Had he done so, and had Dutton conceded that, yes, he or Coleman brought them all here – and conceded that (as Home Affairs secretary Pezzullo had told the Public Hearing) every pair of treating doctors had said “inpatient care required” – the follow-up question should then have been, “So how come only 10% of them have received inpatient care?”

Answer: transferees are nearly all held in immigration “detention facilities”, so it’s the non-medical organisation in charge of those facilities, Australian Border Force (ABF), that decides whether, and if so when, transferees get any hospital or other specialist care.

As the Senate Committee heard, ABF is the unit within Home Affairs that, year after year pre-Medevac, kept delaying or refusing medically vital airlifts to Australia. So, if (as is apparent) the rate of transferee hospitalisation or other specialist care is being suppressed down to a medically inappropriate low level, there’s no need to guess who’s responsible.

As to “detention facilities”, Secretary Pezzullo explained on 26 August that 90% or so of transferees are being held in Ministerially designated “alternative places of detention” (APODs), such as hotels, with only 10% being in traditional “detention centres” (DCs). (DC transferees have access to an onsite nurse or doctor, but the 90% at APODs do not.)

The role of ABF within all ‘detention facilities’ is set out on its website (italics added):

We are responsible for the management of good order, safety and security within immigration detention facilities, including the health and welfare of detainees.

So, although International Health and Medical Services (IHMS) has a contract with the Commonwealth government to provide health care services to detainees, IHMS doctors do not work totally autonomously.

Accordingly, if an IHMS doctor thinks transferee A requires specialist assessment or care at clinic B, she can’t just make an appointment and send the detainee there: she can only recommend such to ABF.

Further, unlike the Medevac law, whereby the Minister has only 72 hours to make a yes or no decision on a proposed medical transfer, there is no statutory time limit on ABF’s ‘yes, no, or not yet’ decisions about IHMS-proposed inpatient (or outpatient) care.

Well then, who’s right about the Medevac law: the AMA and the colleges or Mr Dutton?

The top medicos are right in saying that the Medevac law is working and should remain, because very sick offshore people are, reasonably promptly, being brought here to get the care they need – that is, as the Medevac law says, “for the purpose of medical or psychiatric assessment or treatment” (italics added).
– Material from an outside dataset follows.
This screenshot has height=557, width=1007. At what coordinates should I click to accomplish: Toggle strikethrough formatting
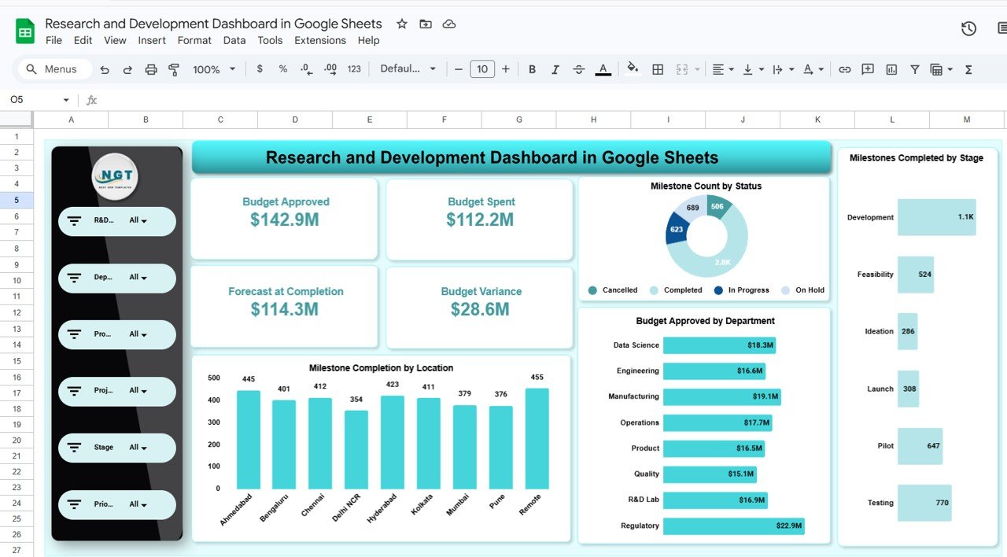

However, since the treating doctors have all said “inpatient care required” (for patients with about 91% and 97% mental and physical illness rates), yet only about 10% of them are getting that care, Dutton’s ABF minions are evidently performing a ‘dog in the manger’ role, preventing most transferees from getting what they need (at least for the time being) – that is, sabotaging Medevac.

Further, as submission no. 75 to the Senate Committee pointed out, the failure by Home Affairs/ABF to pro-actively and preventatively safeguard the health of transferees is also an apparent criminal offence against the Work Health and Safety Act 2011 (WHS Act), which covers both “workers” and “other persons” (such as detainees) at Commonwealth workplaces.

In short, Dutton lets Home Affairs/ABF apparently sabotage one law and break another, then says the resultant lack of hospital care makes Medevac a con. Beyond belief.

Max Costello LLM is a former prosecuting solicitor with WorkSafe Victoria. Now retired, he co-wrote with Robert Richter QC submission 75 to the Senate’s ‘Medevac’ Committee. Their supplementary submission 75.1, at item 6, explains how Home Affairs/ ABF could be compelled to comply with its health-related duties to detainees under the WHS Act.